Course Title: | 11-411/11-611: Natural Language Processing |
Semester: | Spring 2025 |
Meeting Times: | Monday, Wednesday, Friday |
Location: | Gates Hall |
Instructors: | Prof. David R. Mortensen and Prof. Eric H. Nyberg |
This course is an introduction to natural language processing, one of the most exciting and important fields of artificial intelligence. It is a multidisciplinary field that combines insights and methodologies from machine learning, theoretical computer science, linguistics, and the social sciences.
In this course, you will learn the fundamental concepts of NLP that will allow you apply natural language processing not just in the current technological environment (which is heavily focused on self-supervised language models) but in the future, when new technologies have achieved the state of the art. Students will learn not just how to develop models, but how to develop data sets and use evaluation metrics so that these models can be trained and evaluated.
The first half of the course will focus on fundamental methodologies for representing and modeling natural language using statistical methods, including machine learning and neural networks. The second half of the course will focus on specific applications and tasks, such as information extraction, question answering, machine translation and speech processing.
Speech and Language Processing (3rd Edition) by Daniel Jurafsky and James H. Martin
This course will use the draft 3rd edition of Jurafsky and Martin's Speech and Language Processing (SLP3). It is available online for free.
You are expected to do the readings before attending class since they will provide background needed to understand the lectures.
The course will have four graded components (none of which will be curved):
Assessment | Percentage |
---|---|
HW1 | 10.00% |
HW2 | 10.00% |
HW3 | 10.00% |
HW4 | 20.00% |
Midterm Exam | 25.00% |
Final Exam | 25.00% |
Total | 100.00% |
Grade | Range |
---|---|
A+ | 100% to 97.0% |
A | < 96.0% to 93.0% |
A- | < 92.0% to 90.0% |
B+ | < 89.0% to 87.0% |
B | < 86.0% to 83.0% |
B- | < 82.0% to 80.0% |
C+ | < 79.0% to 77.0% |
C | < 76.0% to 73.0% |
C- | < 72.0% to 70.0% |
D+ | < 69.0% to 67.0% |
D | < 66.0% to 63.0% |
D- | < 63.0% to 60.0% |
R | < 60.0% to 0.0% |
All homework assignments will be submitted via Gradescope.
There will be two in-person, written exams (midterm and final). Both will consist of a small number of multipart questions. The midterm will consist of 3–4 questions (each with 3–5 parts) and the final will consist of 4–5 questions of similar length.
The questions will be designed to test conceptual understanding (not recall of facts). They are open book and open note but are non-collaborative (you may not consult with one another or any other sentient being including LaMDA).

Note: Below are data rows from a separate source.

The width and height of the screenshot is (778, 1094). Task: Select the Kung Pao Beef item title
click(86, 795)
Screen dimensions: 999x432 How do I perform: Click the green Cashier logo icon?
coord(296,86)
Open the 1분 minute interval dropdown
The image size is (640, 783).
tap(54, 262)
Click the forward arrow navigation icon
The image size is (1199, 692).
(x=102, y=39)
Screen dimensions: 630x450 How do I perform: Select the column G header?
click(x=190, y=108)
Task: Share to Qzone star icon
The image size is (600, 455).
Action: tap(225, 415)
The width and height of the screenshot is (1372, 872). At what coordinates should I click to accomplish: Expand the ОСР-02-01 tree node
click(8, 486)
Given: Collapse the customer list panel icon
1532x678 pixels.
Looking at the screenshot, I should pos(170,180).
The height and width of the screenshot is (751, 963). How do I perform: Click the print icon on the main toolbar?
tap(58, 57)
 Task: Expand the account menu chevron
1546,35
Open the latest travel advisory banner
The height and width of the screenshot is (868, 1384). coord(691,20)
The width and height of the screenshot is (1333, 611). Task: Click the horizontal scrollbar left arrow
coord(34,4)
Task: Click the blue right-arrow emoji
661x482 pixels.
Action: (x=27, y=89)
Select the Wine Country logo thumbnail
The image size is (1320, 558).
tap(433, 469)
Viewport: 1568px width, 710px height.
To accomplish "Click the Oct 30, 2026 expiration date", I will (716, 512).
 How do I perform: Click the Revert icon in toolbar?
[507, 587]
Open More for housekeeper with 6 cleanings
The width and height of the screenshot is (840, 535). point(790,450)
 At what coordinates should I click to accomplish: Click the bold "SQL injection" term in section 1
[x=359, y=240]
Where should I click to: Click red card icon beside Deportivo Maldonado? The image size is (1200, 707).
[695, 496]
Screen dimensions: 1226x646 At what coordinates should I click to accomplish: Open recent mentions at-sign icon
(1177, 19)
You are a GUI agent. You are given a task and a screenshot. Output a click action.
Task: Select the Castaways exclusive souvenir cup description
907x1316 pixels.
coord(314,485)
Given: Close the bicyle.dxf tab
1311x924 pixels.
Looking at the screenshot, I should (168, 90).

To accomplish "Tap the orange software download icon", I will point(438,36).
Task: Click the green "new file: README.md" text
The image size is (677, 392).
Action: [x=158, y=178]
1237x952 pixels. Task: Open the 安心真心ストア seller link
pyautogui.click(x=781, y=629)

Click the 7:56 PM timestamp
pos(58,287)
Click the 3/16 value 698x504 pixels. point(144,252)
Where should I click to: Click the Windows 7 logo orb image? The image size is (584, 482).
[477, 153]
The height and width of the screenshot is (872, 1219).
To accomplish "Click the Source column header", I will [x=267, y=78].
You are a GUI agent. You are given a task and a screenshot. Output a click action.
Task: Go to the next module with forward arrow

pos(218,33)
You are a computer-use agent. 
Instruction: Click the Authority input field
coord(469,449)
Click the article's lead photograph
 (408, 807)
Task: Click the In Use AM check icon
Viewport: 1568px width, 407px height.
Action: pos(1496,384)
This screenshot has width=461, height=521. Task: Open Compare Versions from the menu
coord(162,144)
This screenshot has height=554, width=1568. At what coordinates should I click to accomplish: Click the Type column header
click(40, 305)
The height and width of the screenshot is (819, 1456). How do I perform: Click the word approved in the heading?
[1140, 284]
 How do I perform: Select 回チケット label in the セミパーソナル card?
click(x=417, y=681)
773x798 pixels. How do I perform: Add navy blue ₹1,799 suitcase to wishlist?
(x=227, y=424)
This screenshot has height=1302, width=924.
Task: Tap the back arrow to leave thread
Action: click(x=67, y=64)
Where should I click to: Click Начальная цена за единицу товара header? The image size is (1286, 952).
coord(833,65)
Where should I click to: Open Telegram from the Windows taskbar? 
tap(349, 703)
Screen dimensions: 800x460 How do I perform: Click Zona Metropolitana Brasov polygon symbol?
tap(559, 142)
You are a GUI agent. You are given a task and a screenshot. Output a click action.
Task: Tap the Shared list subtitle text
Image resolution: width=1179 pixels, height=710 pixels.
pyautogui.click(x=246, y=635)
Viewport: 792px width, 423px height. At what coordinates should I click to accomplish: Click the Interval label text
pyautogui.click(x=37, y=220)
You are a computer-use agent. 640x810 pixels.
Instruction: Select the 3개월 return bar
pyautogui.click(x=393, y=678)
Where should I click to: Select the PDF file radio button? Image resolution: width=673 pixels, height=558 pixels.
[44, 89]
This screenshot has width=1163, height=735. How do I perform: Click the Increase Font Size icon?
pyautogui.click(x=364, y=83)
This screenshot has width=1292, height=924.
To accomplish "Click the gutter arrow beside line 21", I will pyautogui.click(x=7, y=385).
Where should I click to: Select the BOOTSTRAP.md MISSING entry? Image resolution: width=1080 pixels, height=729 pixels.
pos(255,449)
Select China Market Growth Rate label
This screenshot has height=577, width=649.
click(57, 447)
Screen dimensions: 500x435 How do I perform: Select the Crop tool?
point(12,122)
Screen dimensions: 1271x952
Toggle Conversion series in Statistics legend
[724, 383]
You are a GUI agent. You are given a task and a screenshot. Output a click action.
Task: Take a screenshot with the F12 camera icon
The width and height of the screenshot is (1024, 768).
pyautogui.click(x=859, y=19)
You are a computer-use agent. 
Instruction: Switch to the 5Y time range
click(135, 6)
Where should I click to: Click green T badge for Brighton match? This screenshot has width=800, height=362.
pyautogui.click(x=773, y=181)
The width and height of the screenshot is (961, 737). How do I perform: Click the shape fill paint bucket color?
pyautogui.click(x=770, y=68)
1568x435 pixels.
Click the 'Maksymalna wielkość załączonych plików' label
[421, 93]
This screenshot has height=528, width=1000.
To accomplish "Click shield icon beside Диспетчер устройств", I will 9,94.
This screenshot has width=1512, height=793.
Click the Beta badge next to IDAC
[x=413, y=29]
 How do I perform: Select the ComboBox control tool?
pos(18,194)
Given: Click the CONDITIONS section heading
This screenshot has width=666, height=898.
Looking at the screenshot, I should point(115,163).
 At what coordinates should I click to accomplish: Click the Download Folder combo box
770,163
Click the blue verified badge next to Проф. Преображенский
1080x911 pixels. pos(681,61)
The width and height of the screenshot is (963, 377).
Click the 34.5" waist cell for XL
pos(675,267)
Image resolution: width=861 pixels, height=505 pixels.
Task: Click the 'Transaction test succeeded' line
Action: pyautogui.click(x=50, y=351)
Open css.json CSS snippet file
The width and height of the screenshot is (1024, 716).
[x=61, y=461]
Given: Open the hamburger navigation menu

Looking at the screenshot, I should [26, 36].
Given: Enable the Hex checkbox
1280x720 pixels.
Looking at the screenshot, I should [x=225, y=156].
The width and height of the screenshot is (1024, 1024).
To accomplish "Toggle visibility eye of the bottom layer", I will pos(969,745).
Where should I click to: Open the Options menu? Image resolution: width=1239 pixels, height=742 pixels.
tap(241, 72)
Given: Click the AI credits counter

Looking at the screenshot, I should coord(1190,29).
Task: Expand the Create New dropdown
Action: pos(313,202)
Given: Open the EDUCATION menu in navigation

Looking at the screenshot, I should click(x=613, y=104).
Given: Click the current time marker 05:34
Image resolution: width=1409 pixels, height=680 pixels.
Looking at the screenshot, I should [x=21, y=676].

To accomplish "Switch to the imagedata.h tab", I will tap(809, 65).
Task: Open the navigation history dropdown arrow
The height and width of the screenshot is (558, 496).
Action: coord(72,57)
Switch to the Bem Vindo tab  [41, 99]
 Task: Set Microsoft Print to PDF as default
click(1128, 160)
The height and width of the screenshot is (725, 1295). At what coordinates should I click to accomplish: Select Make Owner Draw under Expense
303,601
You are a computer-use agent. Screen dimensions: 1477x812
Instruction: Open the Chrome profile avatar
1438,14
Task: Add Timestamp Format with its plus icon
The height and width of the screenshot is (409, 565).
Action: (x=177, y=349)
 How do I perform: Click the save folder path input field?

Each student is allocated five late days to use as they need throughout the semester, sometimes called "grace days." If a student hands in a homework assignment two days late, this will use two of their late days (leaving three days if no late days had been used previously).
There is no grade penalty for using late days. However, after late days are exhausted, late work will not be accepted for credit. The only exceptions to this are unexpected events—the death of a friend or family member, a severe illness, a mental health crisis or episode, etc. These exceptions will be handled on a case-by-case basis with the instructors.
No accommodations for health or disability matters will be made without mediation by the Office of Disability Resources. Students are encouraged to reach out to instructors as soon as they anticipate requiring accommodations beyond the grace day limit, ideally in advance of the assignment due date.
Because of this policy, students are urged to manage their late days with care and to save them for dire times.
Important information about the course such as changes to this syllabus, due dates, office hours, etc. will be communicated in class as well as on Piazza. Grades will be available via Gradescope and Canvas, and slides will be posted on Canvas.
Students are encouraged to post questions (and answers!) on Piazza, using anonymous/limited audience posting as appropriate. Everyone, both students and course staff, is expected to check Piazza regularly, and to communicate clearly, kindly, and with respect.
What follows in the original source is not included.